A l’évidence, la gestion des boues résiduaires de stations d’épuration urbaines est un des enjeux majeurs dans les stratégies de gestion et traitement des déchets.

Tout d’abord sur le plan des tonnages, qui croissent de façon exponentielle en raison de la généralisation -très souhaitable – des stations d’épuration, dans les communes, même de taille modeste et les entreprises.

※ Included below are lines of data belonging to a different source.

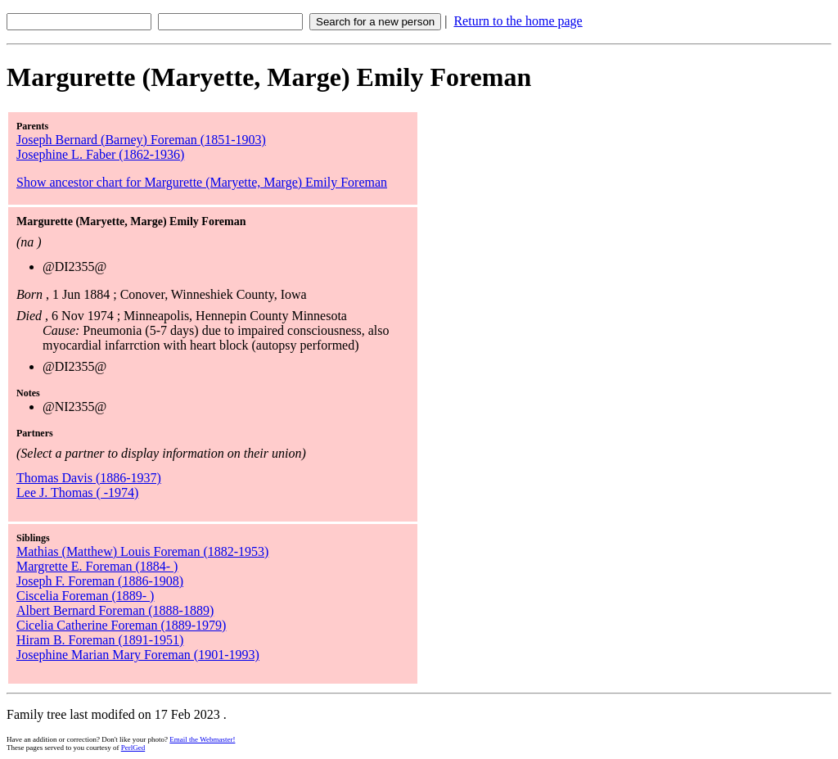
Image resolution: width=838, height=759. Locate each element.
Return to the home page (517, 21)
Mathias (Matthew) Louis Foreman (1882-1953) (142, 551)
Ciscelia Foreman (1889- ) (85, 596)
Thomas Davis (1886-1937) (88, 478)
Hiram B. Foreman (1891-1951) (99, 640)
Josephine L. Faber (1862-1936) (100, 154)
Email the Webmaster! (202, 739)
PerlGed (133, 747)
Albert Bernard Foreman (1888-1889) (115, 610)
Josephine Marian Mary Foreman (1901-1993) (137, 655)
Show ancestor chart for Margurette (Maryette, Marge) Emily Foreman (201, 182)
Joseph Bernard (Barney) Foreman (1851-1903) (141, 140)
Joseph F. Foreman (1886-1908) (99, 581)
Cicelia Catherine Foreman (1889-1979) (121, 625)
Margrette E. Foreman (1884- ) (97, 566)
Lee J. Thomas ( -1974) (77, 492)
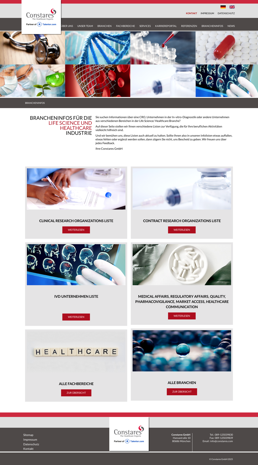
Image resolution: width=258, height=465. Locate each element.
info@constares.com (221, 441)
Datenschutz (226, 13)
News (231, 25)
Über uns (67, 25)
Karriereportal (166, 25)
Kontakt (191, 13)
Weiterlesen (76, 229)
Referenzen (189, 25)
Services (145, 25)
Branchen (104, 25)
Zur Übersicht (76, 392)
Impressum (207, 13)
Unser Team (85, 25)
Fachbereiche (125, 25)
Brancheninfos (212, 25)
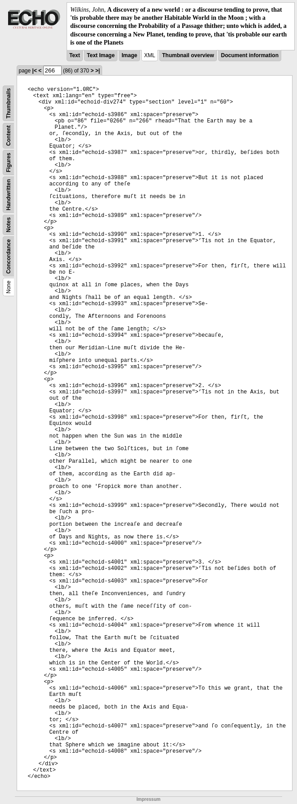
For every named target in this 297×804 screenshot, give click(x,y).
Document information (250, 55)
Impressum (148, 799)
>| (97, 71)
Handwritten (8, 194)
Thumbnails (8, 103)
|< (34, 71)
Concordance (8, 256)
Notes (8, 224)
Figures (8, 162)
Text (74, 55)
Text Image (101, 55)
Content (8, 135)
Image (129, 55)
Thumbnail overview (188, 55)
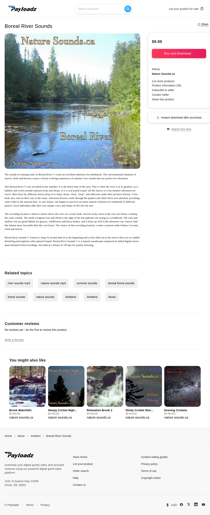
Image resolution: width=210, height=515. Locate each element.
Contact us (79, 484)
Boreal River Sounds (58, 435)
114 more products (163, 81)
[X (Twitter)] (188, 504)
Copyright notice (151, 477)
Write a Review (14, 339)
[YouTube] (203, 504)
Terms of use (149, 470)
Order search (81, 470)
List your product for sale (186, 9)
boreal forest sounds (121, 283)
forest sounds (16, 296)
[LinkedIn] (196, 504)
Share (202, 24)
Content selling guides (154, 457)
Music (112, 296)
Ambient (70, 296)
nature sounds (45, 296)
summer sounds (87, 283)
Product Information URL (167, 85)
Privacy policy (149, 464)
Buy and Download (179, 53)
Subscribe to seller (163, 90)
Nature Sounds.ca (163, 73)
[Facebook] (181, 504)
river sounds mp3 (19, 283)
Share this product (163, 99)
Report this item (179, 129)
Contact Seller (160, 94)
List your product (83, 464)
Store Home (80, 457)
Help (75, 477)
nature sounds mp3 (53, 283)
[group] (27, 393)
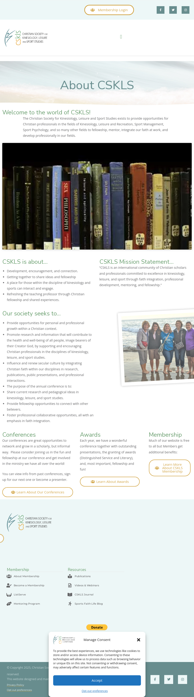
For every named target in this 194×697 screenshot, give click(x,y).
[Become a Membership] (9, 585)
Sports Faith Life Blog (89, 603)
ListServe (20, 594)
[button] (138, 640)
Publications (83, 576)
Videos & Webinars (87, 585)
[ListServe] (9, 594)
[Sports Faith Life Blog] (70, 604)
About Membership (26, 576)
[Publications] (70, 576)
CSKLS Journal (84, 594)
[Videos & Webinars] (70, 585)
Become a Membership (29, 585)
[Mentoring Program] (9, 604)
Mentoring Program (27, 603)
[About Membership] (9, 576)
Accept (97, 680)
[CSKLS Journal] (70, 594)
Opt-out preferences (95, 691)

Cette généralisation est parfois discutée : elle est indispensable pour éviter la pollution de nos rivières et cours d’eau. Ensuite, parce qu’elle pose un problème récurrent dans la gestion des déchets : faut-il confiner, concentrer ou diluer ?

L’épandage agricole (appelé bien sur valorisation agricole ) des boues d’épuration est une approche de type dilution  ; elle conduit à un recyclage des matières organiques par les sols agricoles (céréales, pâturages, forets…), ce qui présente bien des avantages (restructuration des sols, moindre dépendance aux engrais chimiques) mais conduit également à remettre en circulation des agents chimiques stables et bio cumulatifs : métaux lourds, HAP, PCB, voire dioxines selon des études anglaises et allemandes très documentées.

En outre, certains agents biologiques – virus, bactéries, parasites – peuvent aussi être disséminés.

De nombreuses études portent sur ces divers dangers et des systèmes de surveillance ont été mis en place ; par exemple la cellule de veille sanitaire CNITV1 à l’Ecole vétérinaire de

Lyon, en collaboration avec l’Ademe, apporte une aide au diagnostic et à la prévention des accidents et incidents sanitaires chez les animaux pouvant être liées à l’épandage agricole des boues d’épuration.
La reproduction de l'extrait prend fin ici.